Exercise data
+++

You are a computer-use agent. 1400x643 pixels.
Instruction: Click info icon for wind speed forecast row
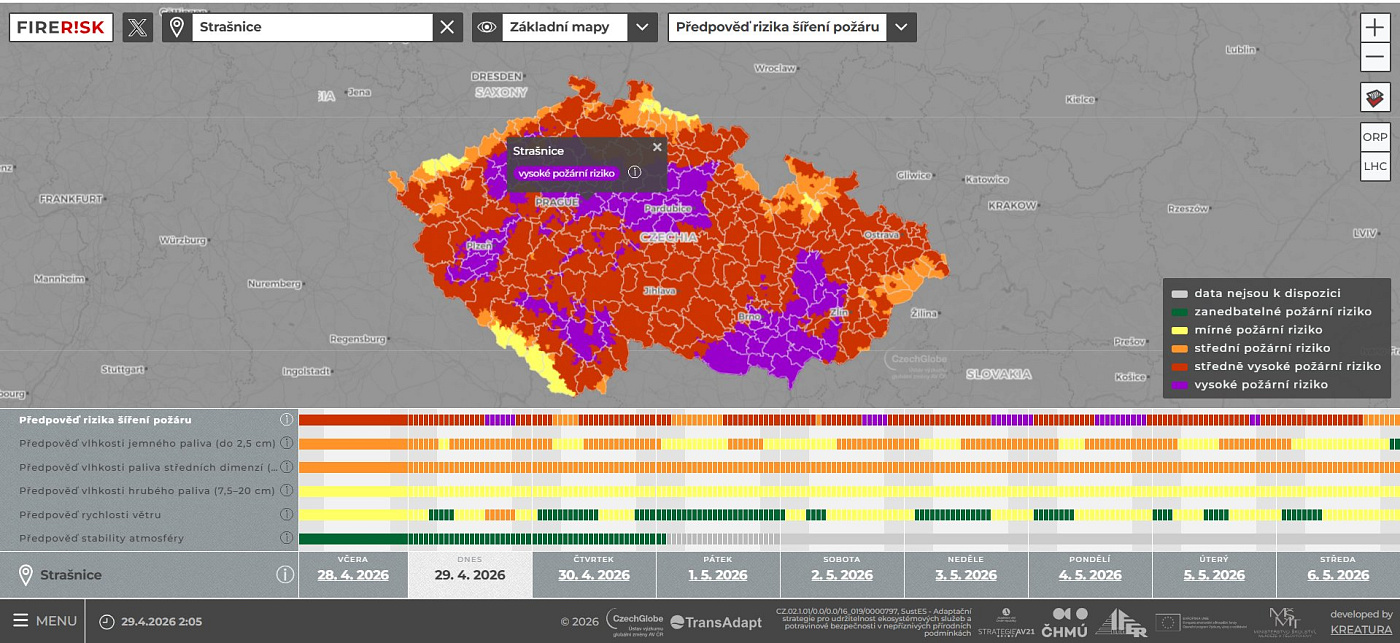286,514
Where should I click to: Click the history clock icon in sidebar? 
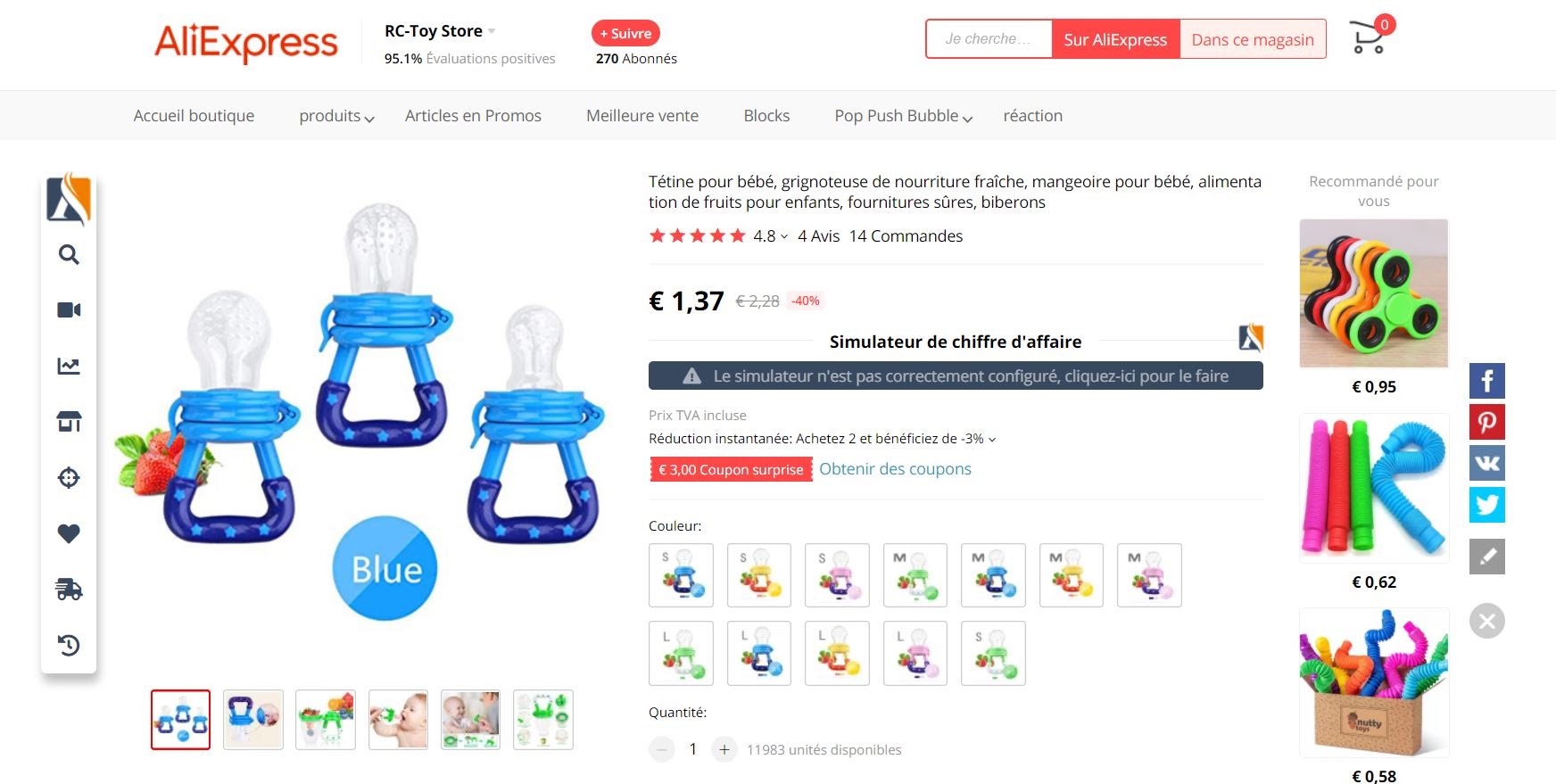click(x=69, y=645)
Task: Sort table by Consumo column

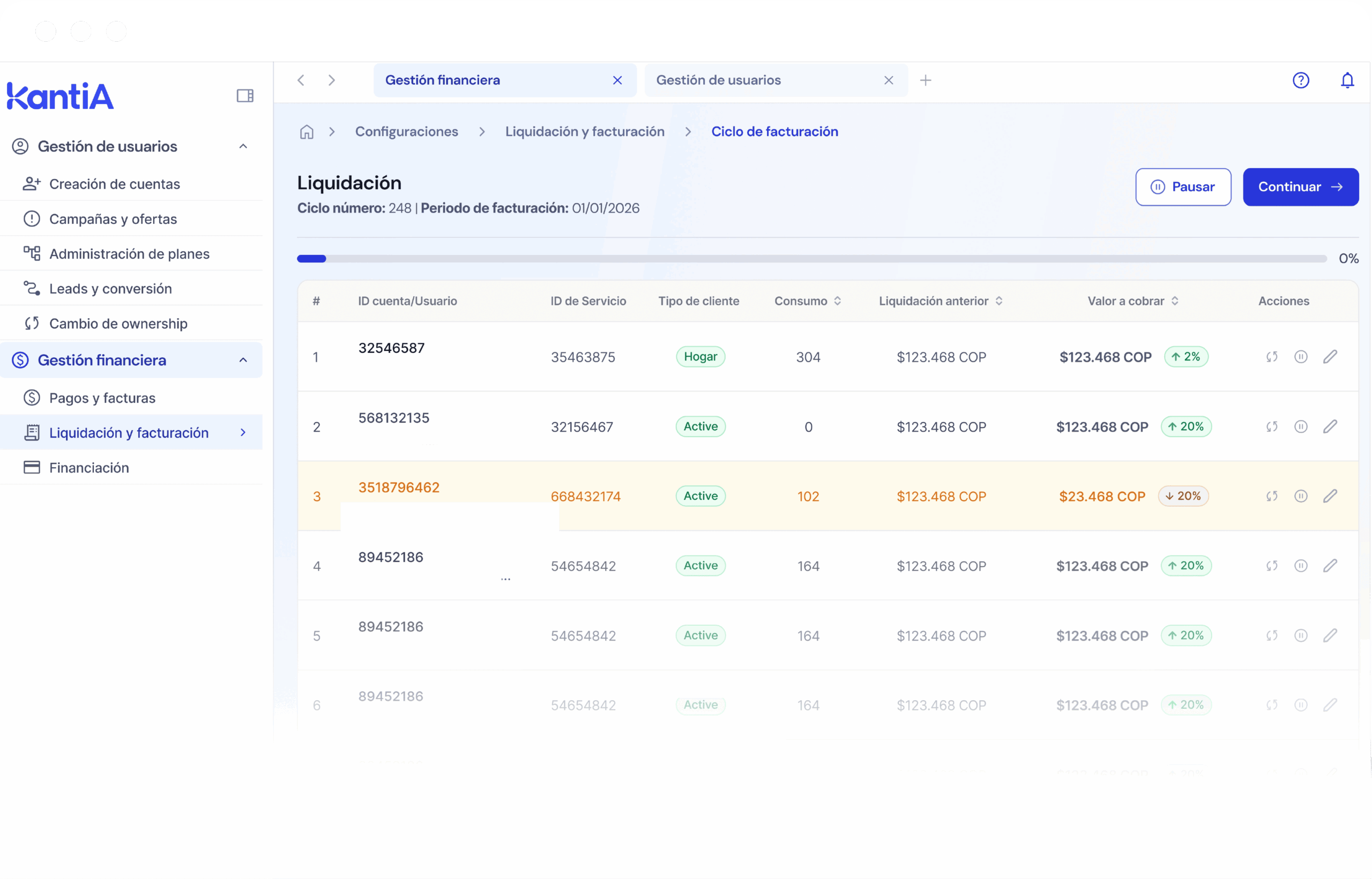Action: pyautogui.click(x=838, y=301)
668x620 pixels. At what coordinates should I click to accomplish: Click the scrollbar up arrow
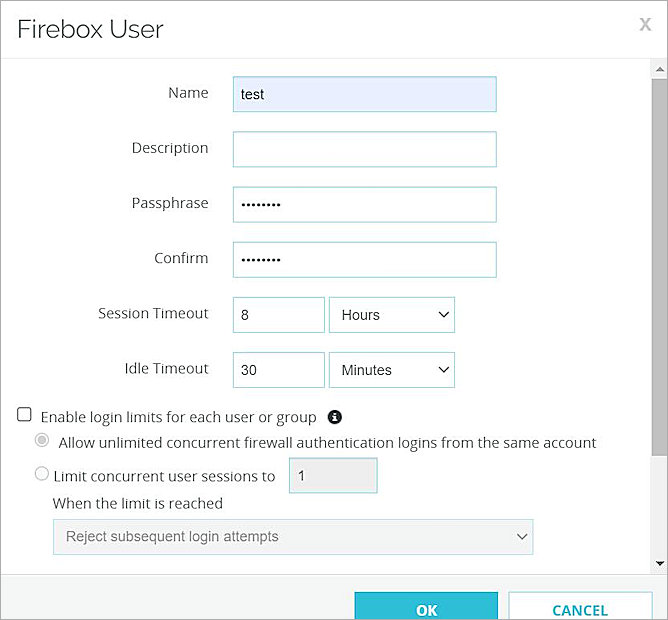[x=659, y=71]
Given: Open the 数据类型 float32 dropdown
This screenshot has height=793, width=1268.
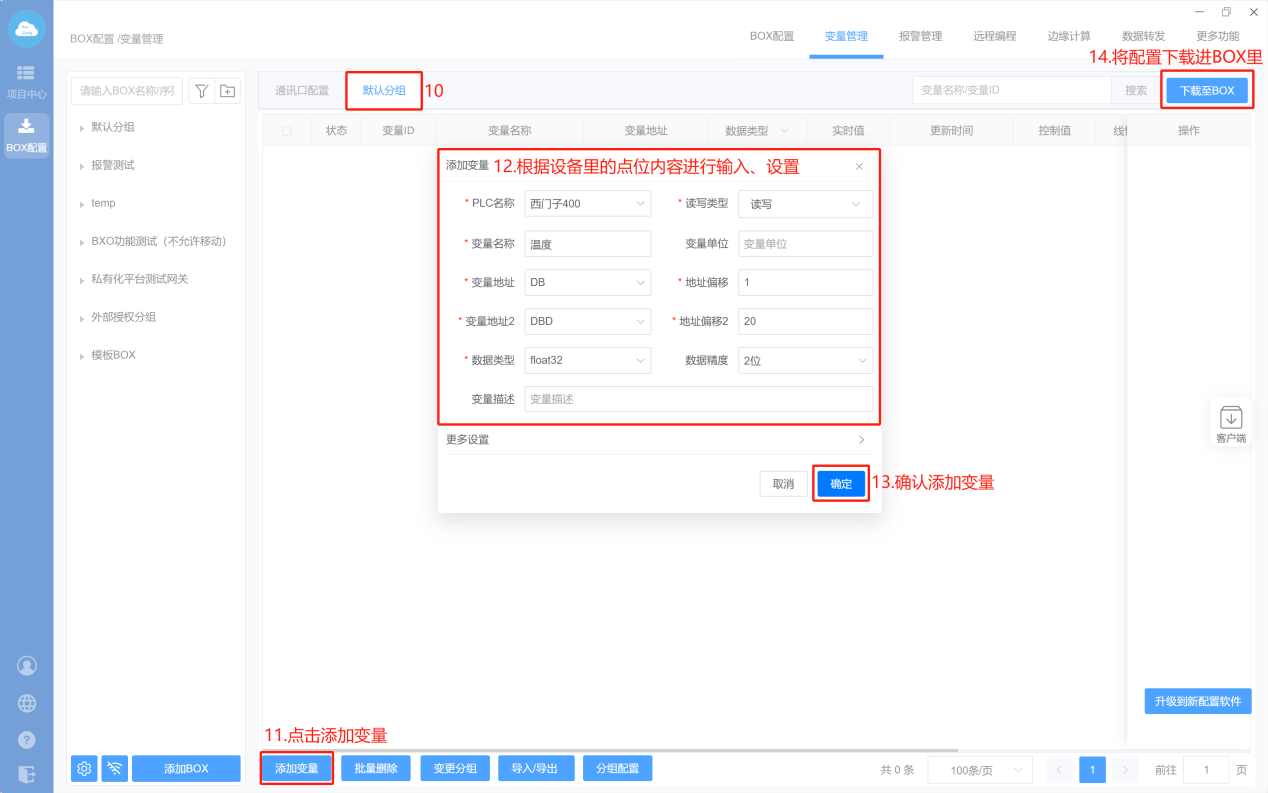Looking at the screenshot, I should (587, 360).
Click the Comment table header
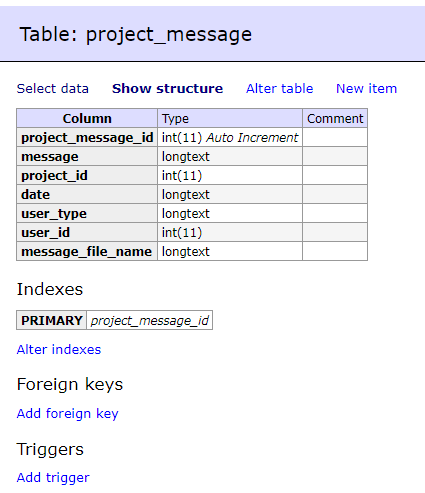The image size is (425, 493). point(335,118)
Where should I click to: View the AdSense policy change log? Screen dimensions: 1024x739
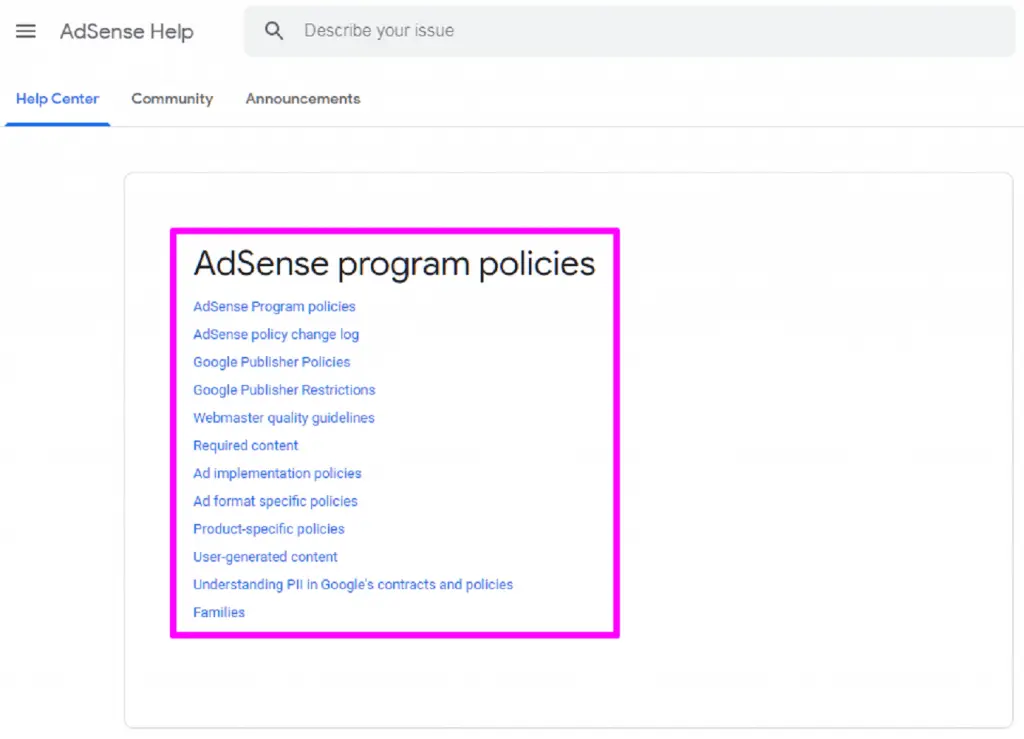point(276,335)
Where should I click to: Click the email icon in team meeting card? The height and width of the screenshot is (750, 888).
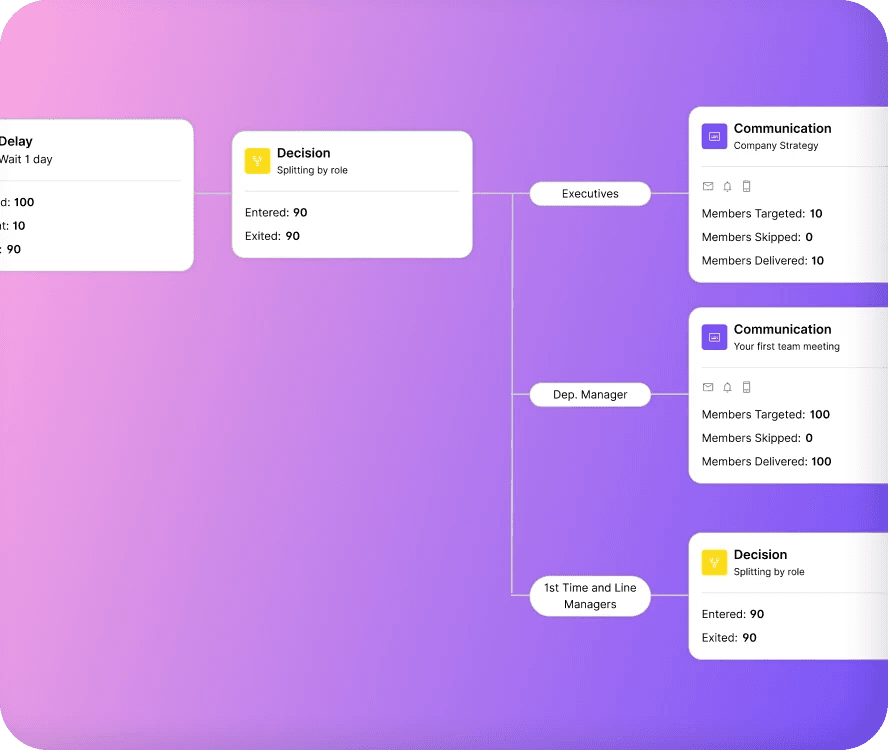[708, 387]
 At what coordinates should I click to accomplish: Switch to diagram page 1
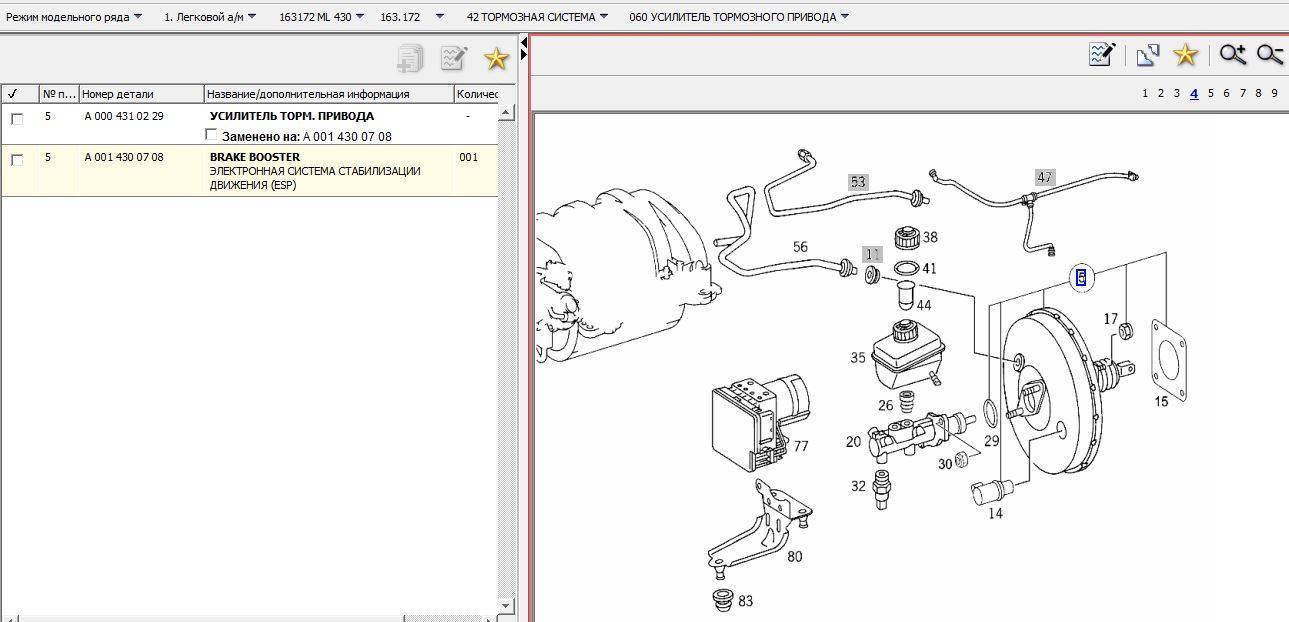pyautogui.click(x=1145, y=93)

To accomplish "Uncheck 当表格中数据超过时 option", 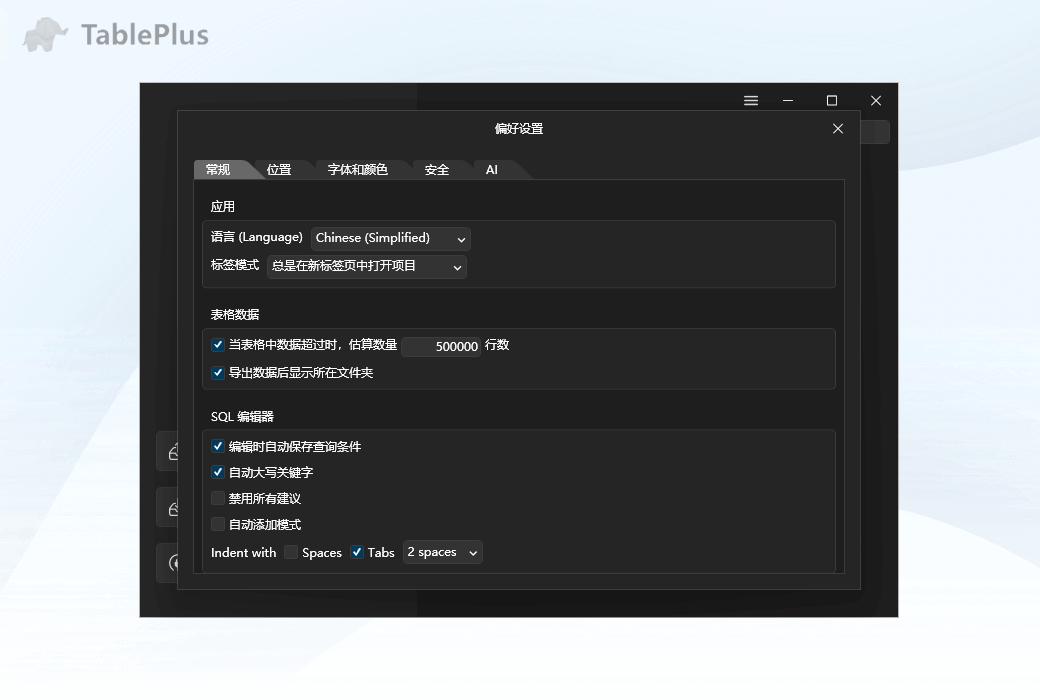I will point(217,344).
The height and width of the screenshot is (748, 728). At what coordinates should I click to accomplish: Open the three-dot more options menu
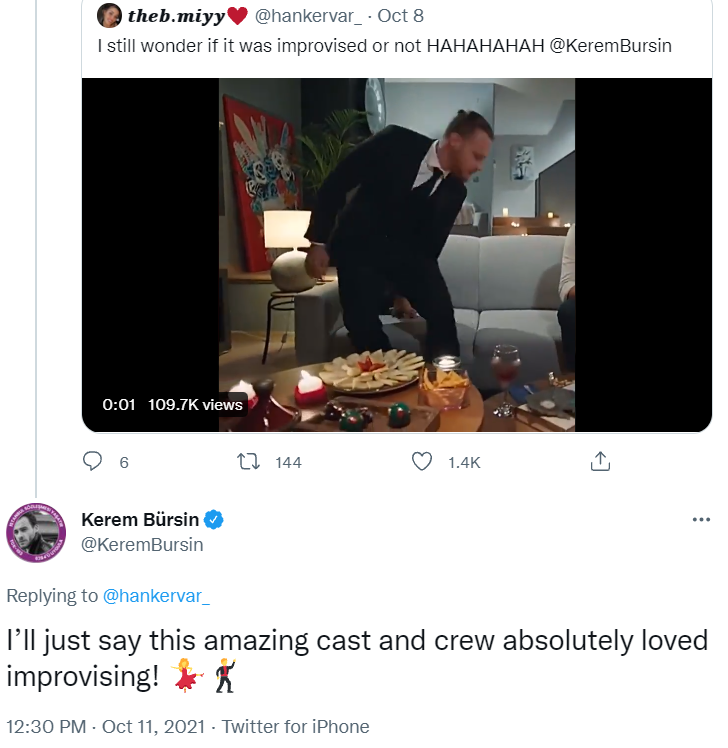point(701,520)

+++

Problem
Transcribe the data word for word from the line containing "The height and width of the screenshot is (748, 728)." through the end of the data. Leave the pictures out of your answer.

Solution below
The height and width of the screenshot is (748, 728). At what coordinates should I click to accomplish: Open the three-dot more options menu
point(701,520)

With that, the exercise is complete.